Вот фабула. Полковник Бульба с сынами едет на Сечь погулять и покрасоваться. Свергает там старого кошевого, чтобы затеять хоть какую войну. Во время осады Дубно младший сын переходит на сторону ляхов из любви к прекрасной полячке, и старый полковник замысливает во что бы то ни стало покарать изменника. Он добивается того, что половина осаждавших остается под стенами города (вторая уходит в погоню за татарами, разорившими Сечь). Потом, в разгар кровопролитного боя, бросает командование, чтобы загнать предателя-сына в лес и там собственноручно его пристрелить. Итогом этой вылазки становится пленение сына — Остапа и всего отряда, бывшего с Бульбой. Остапа казнят в Варшаве на глазах у отца. После чего полковник отказывается признать условия мира, заключенного с ляхами, и учиняет жестокий партизанский рейд по тылам противника. Погибает он из-за упрямого нежелания оставить врагам оброненную люльку.

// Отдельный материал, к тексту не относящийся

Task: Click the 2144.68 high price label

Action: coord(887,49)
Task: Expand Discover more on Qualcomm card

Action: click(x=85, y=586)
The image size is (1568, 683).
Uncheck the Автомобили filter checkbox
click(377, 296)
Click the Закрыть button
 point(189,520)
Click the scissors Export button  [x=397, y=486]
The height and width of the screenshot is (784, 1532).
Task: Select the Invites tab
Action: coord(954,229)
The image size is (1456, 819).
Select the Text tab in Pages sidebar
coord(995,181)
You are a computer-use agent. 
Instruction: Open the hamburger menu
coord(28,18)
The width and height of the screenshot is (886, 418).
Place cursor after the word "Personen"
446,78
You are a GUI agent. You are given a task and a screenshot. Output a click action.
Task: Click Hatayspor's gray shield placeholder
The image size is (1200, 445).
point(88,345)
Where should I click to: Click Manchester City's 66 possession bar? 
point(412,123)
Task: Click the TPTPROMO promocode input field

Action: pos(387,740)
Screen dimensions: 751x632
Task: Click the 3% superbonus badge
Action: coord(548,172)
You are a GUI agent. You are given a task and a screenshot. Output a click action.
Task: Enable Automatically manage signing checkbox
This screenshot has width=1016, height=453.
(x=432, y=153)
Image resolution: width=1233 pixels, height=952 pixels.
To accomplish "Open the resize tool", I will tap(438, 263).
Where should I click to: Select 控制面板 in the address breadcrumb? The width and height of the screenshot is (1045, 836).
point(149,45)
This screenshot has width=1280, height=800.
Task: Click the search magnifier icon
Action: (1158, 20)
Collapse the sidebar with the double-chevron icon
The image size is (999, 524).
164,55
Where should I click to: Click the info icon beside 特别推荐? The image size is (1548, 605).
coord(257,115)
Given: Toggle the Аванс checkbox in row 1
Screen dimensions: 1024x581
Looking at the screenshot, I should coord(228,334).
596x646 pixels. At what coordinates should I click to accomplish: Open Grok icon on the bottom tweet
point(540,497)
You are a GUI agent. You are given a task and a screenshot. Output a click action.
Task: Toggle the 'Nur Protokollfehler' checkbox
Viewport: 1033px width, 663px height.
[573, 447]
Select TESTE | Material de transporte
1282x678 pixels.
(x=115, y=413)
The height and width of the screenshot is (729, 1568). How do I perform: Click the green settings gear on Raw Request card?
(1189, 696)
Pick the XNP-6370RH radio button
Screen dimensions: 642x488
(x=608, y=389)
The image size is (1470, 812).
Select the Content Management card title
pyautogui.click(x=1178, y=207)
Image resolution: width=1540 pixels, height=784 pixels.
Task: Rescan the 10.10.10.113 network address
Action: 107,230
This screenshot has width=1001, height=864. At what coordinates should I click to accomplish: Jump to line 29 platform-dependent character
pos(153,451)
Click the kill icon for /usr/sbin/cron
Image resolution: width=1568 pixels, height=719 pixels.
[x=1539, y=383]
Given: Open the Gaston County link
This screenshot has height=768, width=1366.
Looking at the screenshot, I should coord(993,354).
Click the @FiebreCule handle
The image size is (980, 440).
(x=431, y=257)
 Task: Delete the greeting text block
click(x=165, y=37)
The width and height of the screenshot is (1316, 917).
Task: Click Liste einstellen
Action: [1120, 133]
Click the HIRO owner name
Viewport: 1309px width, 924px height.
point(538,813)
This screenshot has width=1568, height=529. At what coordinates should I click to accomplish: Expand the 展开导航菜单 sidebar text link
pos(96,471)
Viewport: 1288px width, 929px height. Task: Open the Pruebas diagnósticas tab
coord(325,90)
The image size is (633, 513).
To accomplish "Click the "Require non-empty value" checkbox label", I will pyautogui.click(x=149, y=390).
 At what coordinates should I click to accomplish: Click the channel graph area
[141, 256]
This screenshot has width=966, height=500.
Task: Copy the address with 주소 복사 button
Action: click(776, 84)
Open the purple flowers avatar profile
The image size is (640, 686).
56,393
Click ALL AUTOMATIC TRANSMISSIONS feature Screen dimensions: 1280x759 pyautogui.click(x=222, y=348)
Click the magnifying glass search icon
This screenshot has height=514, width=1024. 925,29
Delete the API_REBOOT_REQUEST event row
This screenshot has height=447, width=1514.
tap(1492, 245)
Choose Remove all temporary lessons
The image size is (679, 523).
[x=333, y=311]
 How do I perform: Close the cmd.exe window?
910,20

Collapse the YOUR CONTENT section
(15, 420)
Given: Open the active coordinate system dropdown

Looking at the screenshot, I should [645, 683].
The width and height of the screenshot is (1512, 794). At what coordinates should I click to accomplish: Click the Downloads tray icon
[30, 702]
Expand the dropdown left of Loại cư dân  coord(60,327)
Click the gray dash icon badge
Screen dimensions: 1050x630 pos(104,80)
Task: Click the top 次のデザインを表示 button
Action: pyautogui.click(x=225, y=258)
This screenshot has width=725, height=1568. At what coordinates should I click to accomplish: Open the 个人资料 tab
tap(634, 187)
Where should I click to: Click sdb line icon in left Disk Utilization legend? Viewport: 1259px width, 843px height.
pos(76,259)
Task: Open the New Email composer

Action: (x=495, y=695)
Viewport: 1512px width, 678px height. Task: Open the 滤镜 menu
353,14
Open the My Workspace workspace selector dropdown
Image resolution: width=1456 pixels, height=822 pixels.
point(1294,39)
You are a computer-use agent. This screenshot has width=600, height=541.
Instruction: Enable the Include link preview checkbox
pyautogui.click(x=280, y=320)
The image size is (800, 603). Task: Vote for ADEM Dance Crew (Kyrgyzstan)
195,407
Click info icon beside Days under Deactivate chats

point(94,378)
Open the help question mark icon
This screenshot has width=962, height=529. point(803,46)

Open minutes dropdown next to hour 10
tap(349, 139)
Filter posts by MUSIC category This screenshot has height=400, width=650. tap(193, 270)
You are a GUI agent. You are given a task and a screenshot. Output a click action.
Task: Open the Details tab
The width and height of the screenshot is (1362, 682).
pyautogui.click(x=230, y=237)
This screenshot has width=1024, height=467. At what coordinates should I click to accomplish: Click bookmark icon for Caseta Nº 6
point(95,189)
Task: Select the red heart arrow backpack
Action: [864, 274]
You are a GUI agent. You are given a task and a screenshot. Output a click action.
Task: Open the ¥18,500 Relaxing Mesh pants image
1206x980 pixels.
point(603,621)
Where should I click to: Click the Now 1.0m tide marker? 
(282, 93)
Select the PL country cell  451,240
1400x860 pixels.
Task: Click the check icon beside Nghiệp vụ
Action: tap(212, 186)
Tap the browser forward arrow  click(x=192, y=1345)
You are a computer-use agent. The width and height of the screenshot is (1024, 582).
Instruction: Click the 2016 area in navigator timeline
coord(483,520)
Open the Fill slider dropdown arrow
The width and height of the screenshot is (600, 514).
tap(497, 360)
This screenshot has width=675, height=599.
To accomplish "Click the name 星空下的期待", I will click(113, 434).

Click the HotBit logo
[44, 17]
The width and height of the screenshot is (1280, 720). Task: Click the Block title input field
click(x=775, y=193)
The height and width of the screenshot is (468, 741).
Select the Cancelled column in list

И вся эта трагическая история самоистребления казацкого рода разворачивается под барабанный бой пространных пафосных речей о святом русском товариществе, войне за правую веру и несокрушимости русской силы. В первой редакции повести слово «русский» используется три раза, и все три раза — безотносительно к казакам. Во второй редакции это слово уже не сходит у них с языка, ибо запорожцы теперь с гордостью осознают себя русскими. Тут тебе и «святая Русская земля», и широкая «русская душа», и даже «русский царь», тень которого встает в финале из тьмы грядущих веков за спиной горящего Бульбы: «Уже и теперь чуют дальние и близкие народы: подымается из Русской земли свой царь, и не будет в мире силы, которая бы не покорилась ему!» В 1842 году, перерабатывая повесть для Собрания сочинений, Гоголь ощущал себя уже своего рода «российским Гомером», и «Тарас Бульба» сделался у него подобием «Илиады», долженствующей предварять главное творение — одиссею «Мертвых душ». Так что в «Бульбе» великая русская сила дана еще как бы в потенциальном, стихийном и анархическом виде, а 2-й и 3-й тома «Мертвых душ» должны были показать ее
в полном расцвете имперской цивилизованности. Чем это кончилось — известно каждому школьнику.
Все это я к тому, что экранизировать столь яркую и в то же время столь внутренне противоречивую вещь — задача немыслимо сложная.